[Start Excerpted data]

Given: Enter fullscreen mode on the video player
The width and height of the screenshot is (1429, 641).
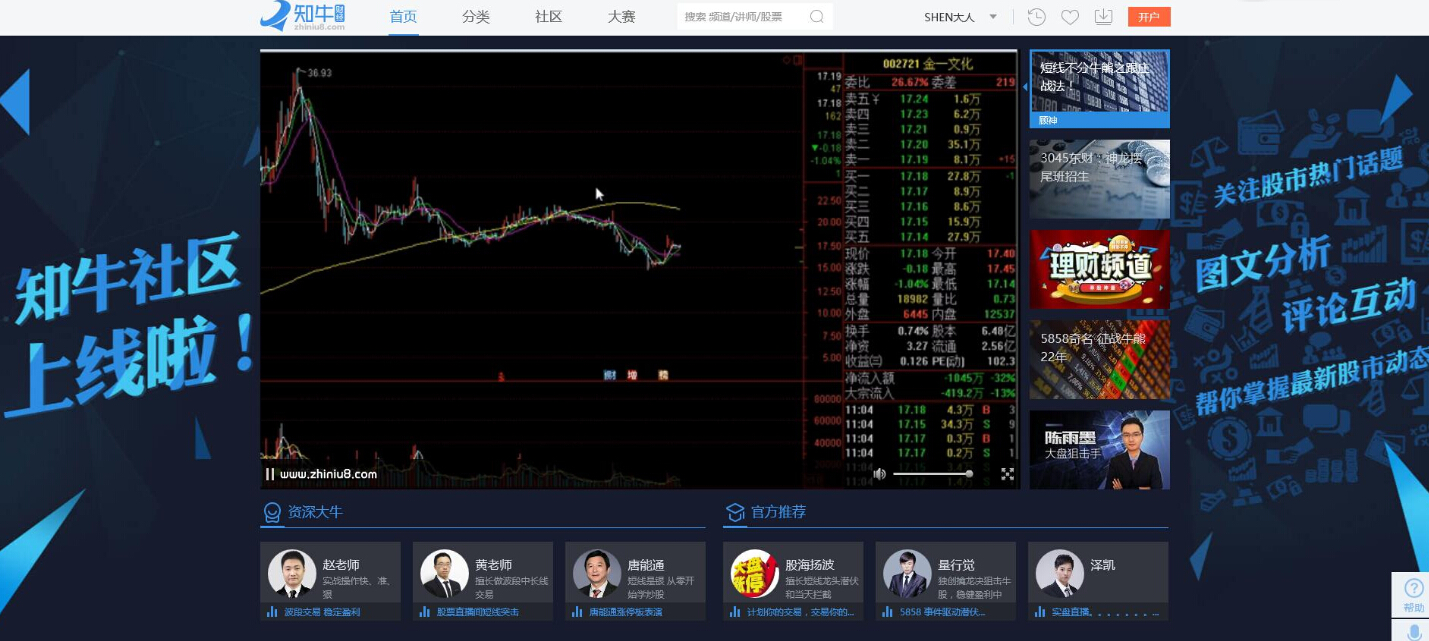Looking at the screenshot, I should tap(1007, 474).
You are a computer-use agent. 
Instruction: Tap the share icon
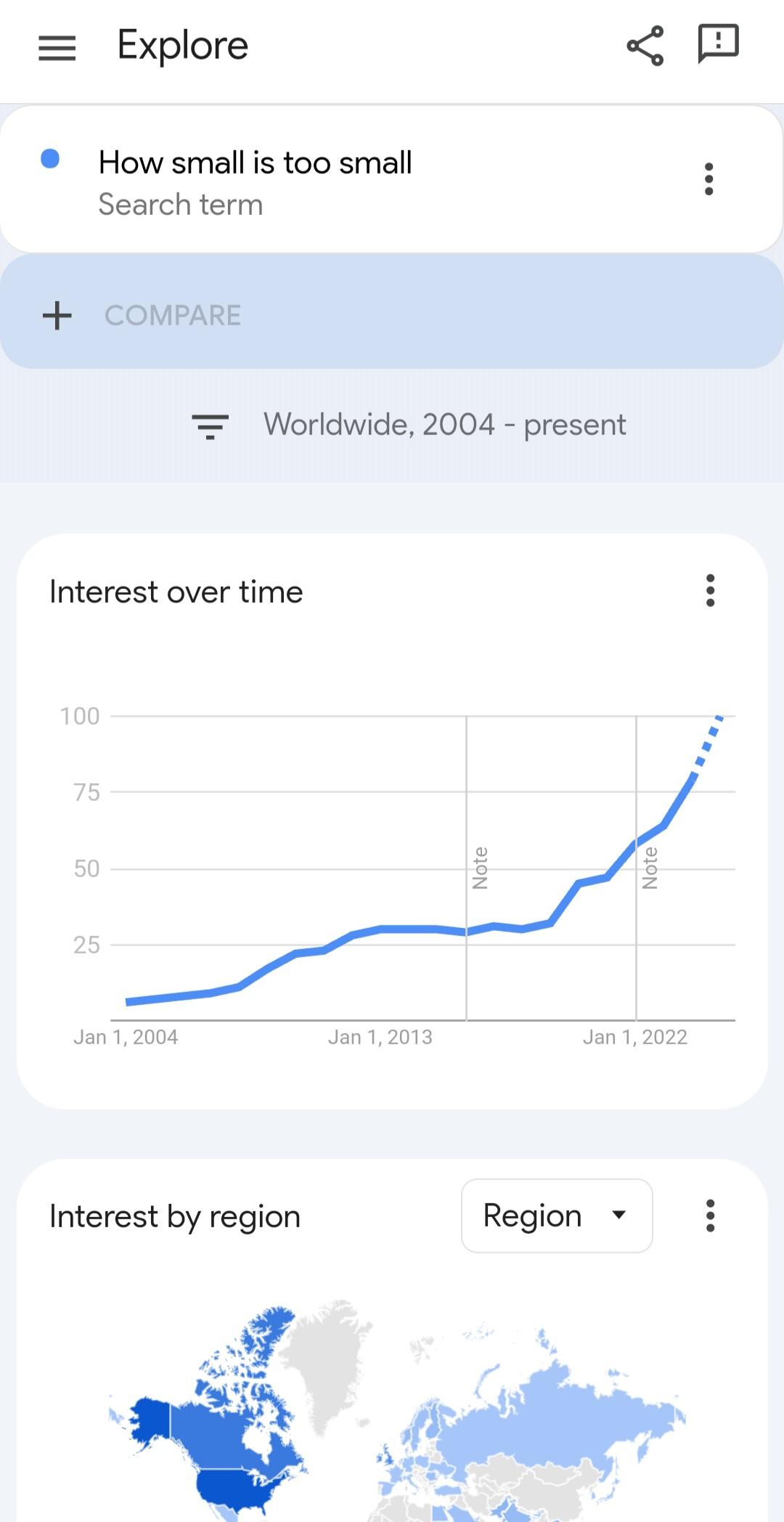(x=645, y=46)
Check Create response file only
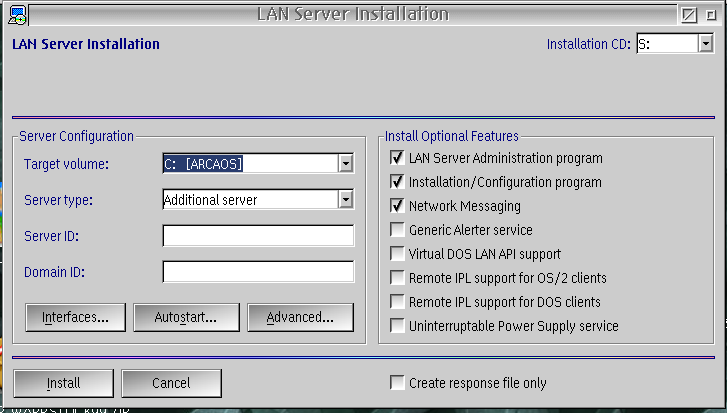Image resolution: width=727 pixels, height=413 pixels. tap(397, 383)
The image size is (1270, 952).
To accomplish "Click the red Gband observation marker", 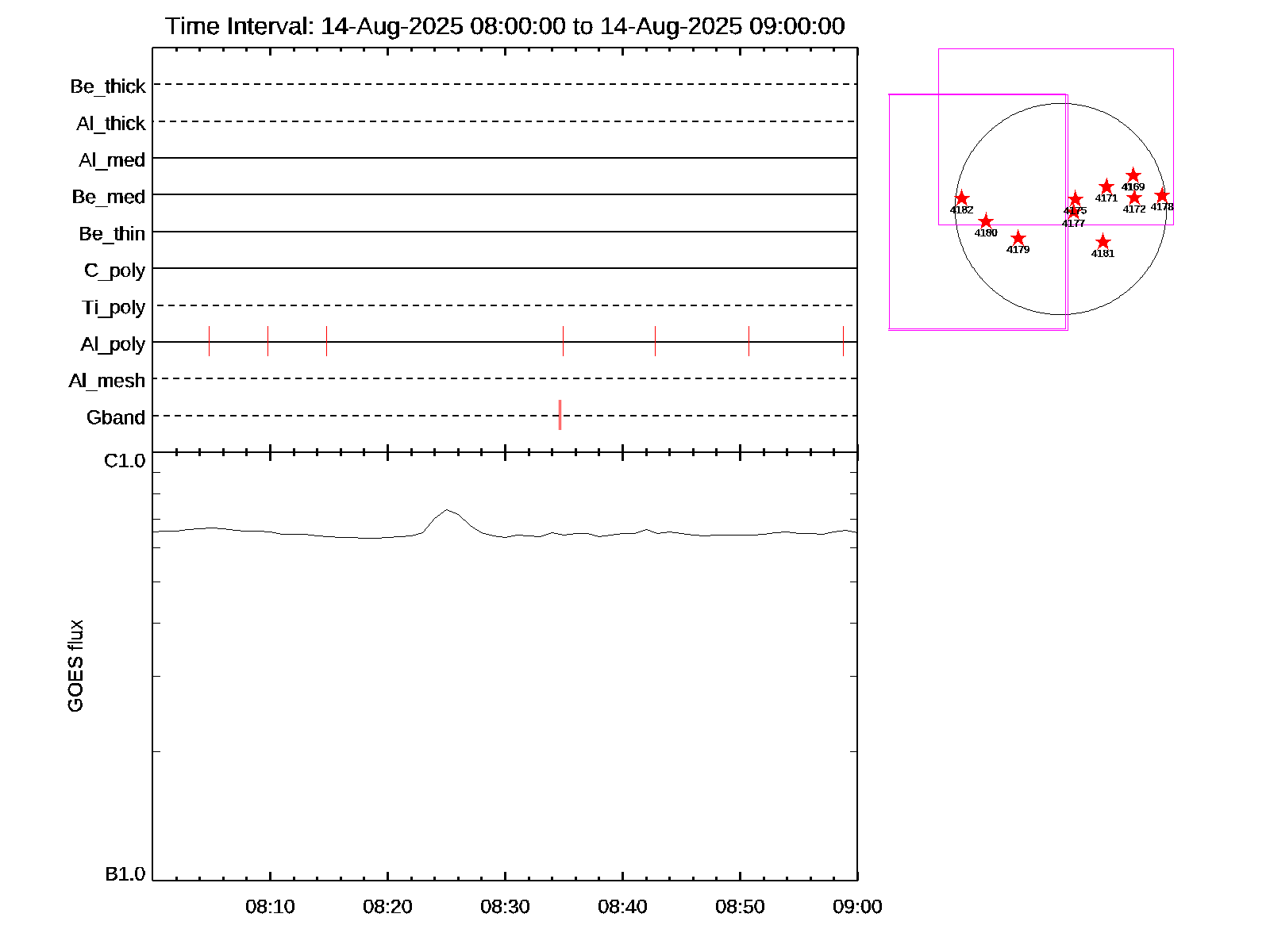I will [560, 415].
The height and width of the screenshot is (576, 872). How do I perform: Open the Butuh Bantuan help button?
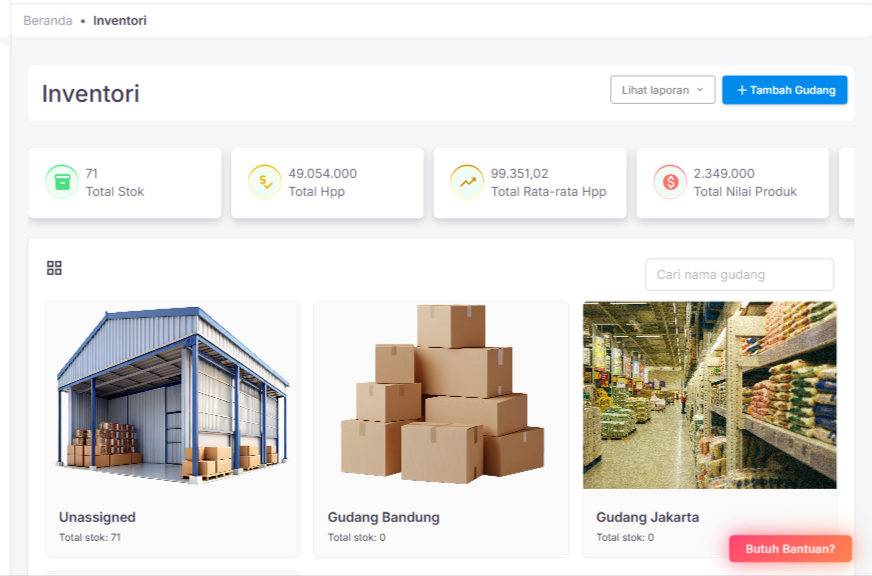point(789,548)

[End Excerpted data]
[Start Excerpted data]

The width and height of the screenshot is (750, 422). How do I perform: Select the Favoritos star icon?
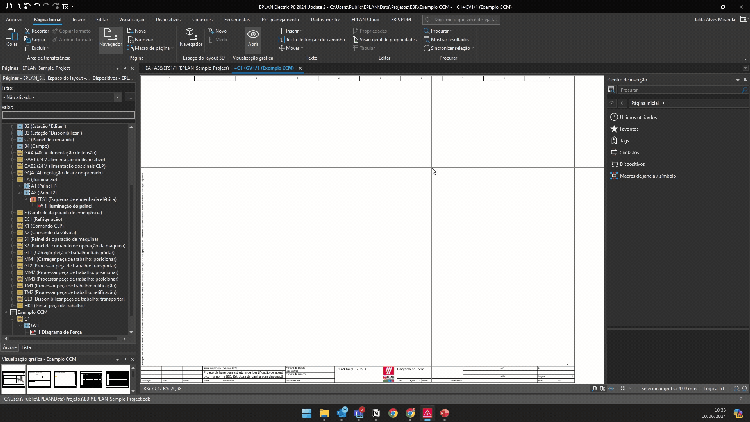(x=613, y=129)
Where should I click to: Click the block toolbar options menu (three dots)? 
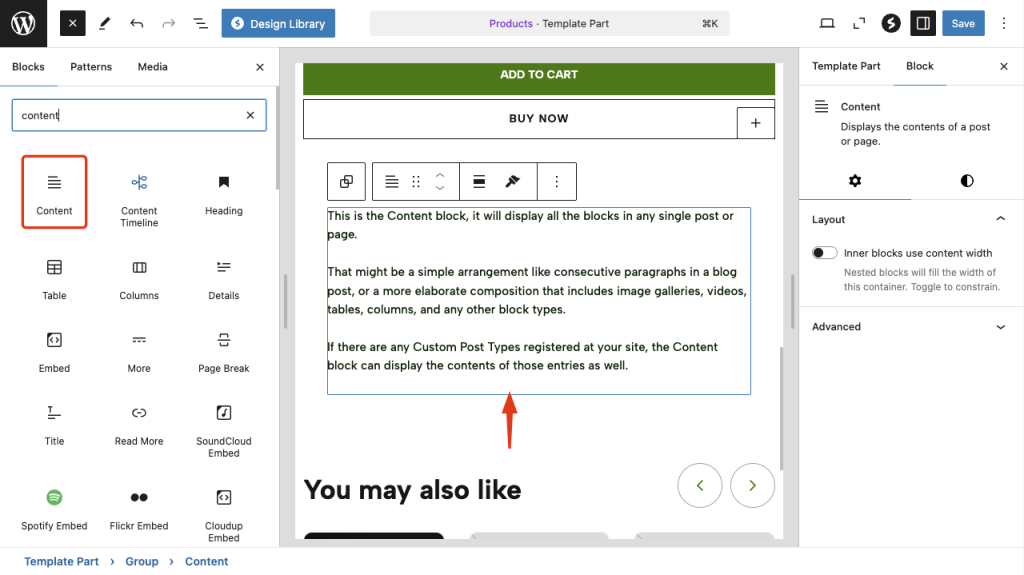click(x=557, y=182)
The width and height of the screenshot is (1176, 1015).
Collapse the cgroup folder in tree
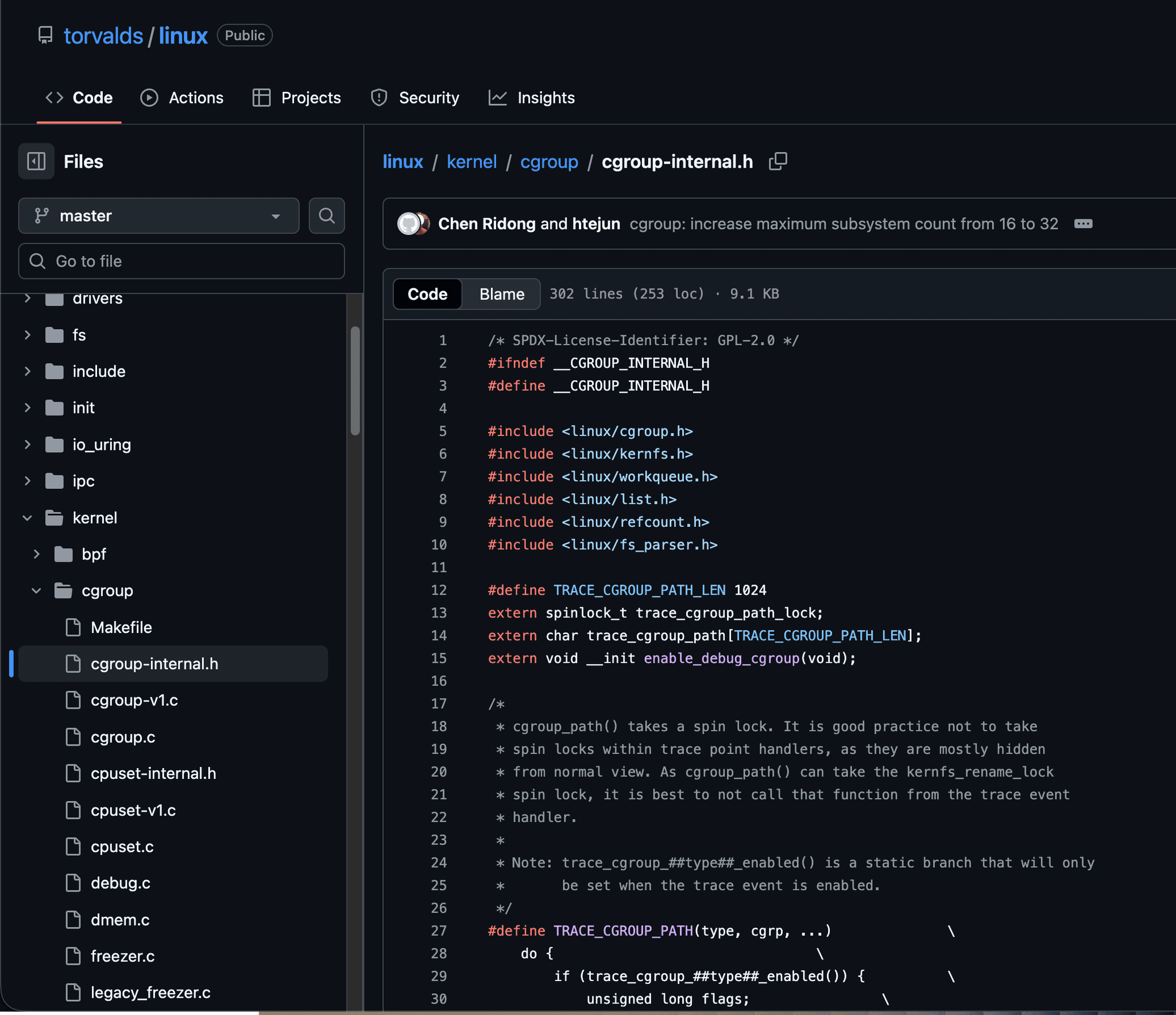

[End Excerpted data]
[Start Excerpted data]

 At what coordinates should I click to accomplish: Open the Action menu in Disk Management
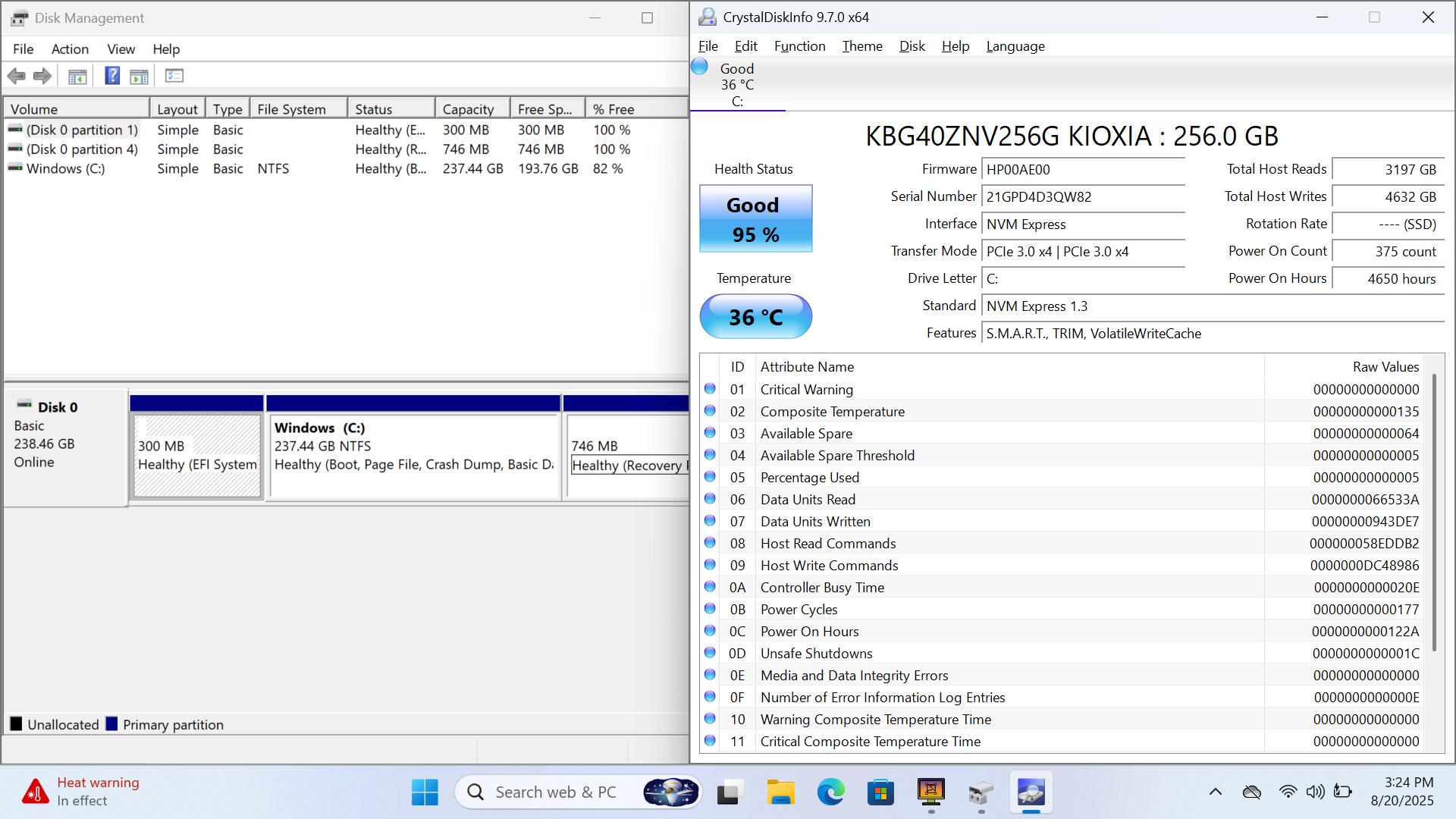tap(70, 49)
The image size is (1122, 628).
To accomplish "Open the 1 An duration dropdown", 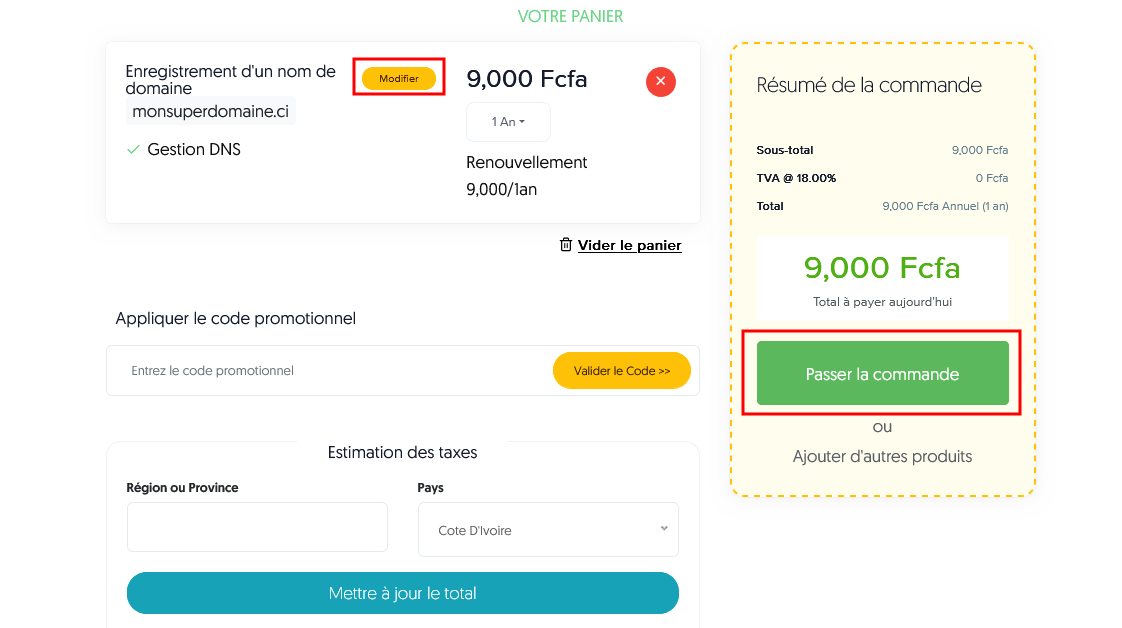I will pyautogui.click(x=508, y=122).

[End Excerpted data]

■ **Exercise brief**
Could you quote, word for word, the entries starting with the line that contains "Given: Enter fullscreen" and going on through the line that contains "(x=645, y=46)", with the pictures left out?

■ **Solution to this problem**
Given: Enter fullscreen mode on the video player
The width and height of the screenshot is (1429, 641).
Looking at the screenshot, I should tap(1007, 474).
You are a computer-use agent. 
Instruction: Tap the share icon
(x=645, y=46)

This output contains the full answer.